Task item A: According to the text on payments in France, what share of online card transactions in France do Cartes Bancaires-branded cards account for?
Task item B: Reproduce the text on payments in France word for word, from "Strong Customer Authentication" to "their European counterparts.".

Supplied text:

Start of Block

How is the payments landscape in France evolving? What are the key challenges that online businesses are looking to solve?
Jean-Marc: Some exciting trends are emerging. Historically, payments isn't a role with many businesses. Probably only a handful of the largest ecommerce merchants have a payments team. Instead, various people usually own payments across the business. And as a result, it's treated as a commoditized process.
However, that's starting to change. We're seeing a growing awareness of the importance of payments, especially regarding the user experience. This is naturally leading businesses to start thinking about payments more deeply.
Businesses are asking more questions about topics such as payment orchestration because they realize that a single payment service provider (PSP) may not necessarily offer them the best experience or set-up across every market in which they are active.
Strong Customer Authentication (SCA) is another big topic. Although the rollout of SCA is still not complete in France, we're encouraged to see many merchants thinking about how best to meet the regulatory obligation while also using the 3DS protocols to improve authorization rates and the overall customer experience. And this work is paying dividends; 49% of merchants told us they've noticed significantly improved authorization rates as a consequence of SCA. This is higher than their European counterparts.
Ingrid: If we look at payment methods, there are some interesting shifts in the market. Firstly, any business selling in France must accept Cartes Bancaires – the local scheme - branded cards. These account for upwards of 90% of the online card transactions in France.
But businesses should also look to explore offering alternative payment methods, especially digital wallets. As more commerce moves onto mobile, there's growing consumer demand for the simplicity and security wallets provide at the mobile checkout. Buy now, pay later (BNPL) is also increasing in popularity and is something merchants may wish to consider offing this year.
Ultimately, this all puts into perspective the need for businesses to ensure that they're working with payments providers that grant them the flexibility to adapt quickly and without creating additional complexity. While this is true in all markets, it's essential in France where consumer loyalty is still up for grabs.

End of Block

Provided data:
Start of Block

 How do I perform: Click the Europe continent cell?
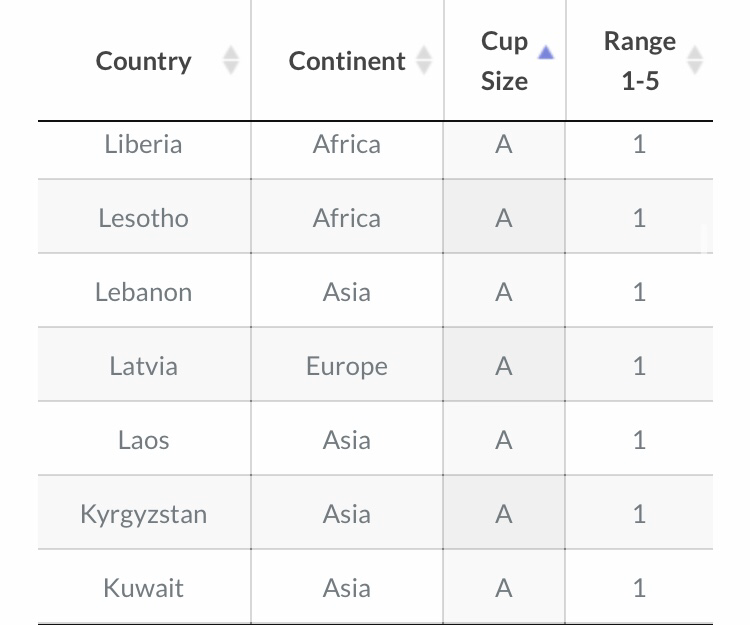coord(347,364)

End of Block
Start of Block

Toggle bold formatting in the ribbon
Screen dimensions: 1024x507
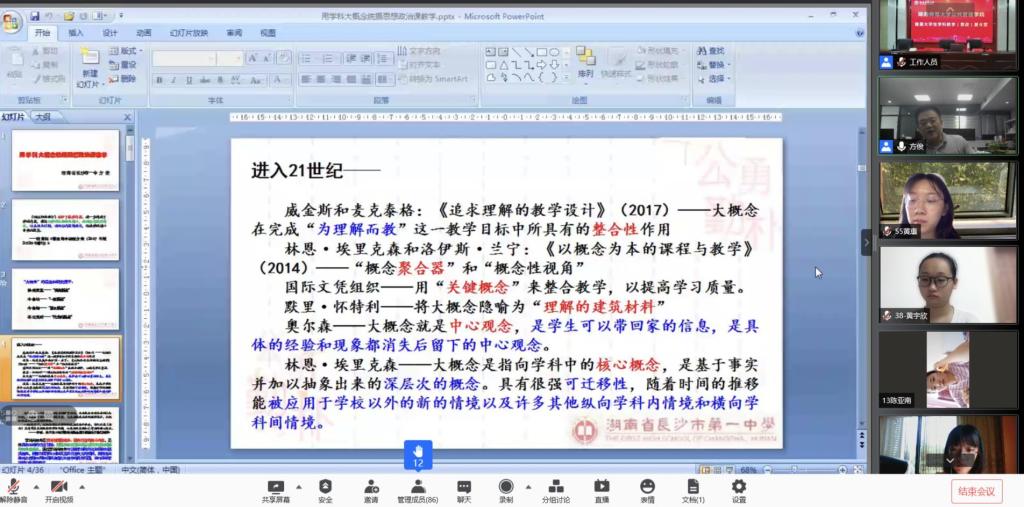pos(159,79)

End of Block
Start of Block

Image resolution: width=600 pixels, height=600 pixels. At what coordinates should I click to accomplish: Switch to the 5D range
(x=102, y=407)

End of Block

Task output A: Upwards of 90%.

Task output B:
Strong Customer Authentication (SCA) is another big topic. Although the rollout of SCA is still not complete in France, we're encouraged to see many merchants thinking about how best to meet the regulatory obligation while also using the 3DS protocols to improve authorization rates and the overall customer experience. And this work is paying dividends; 49% of merchants told us they've noticed significantly improved authorization rates as a consequence of SCA. This is higher than their European counterparts.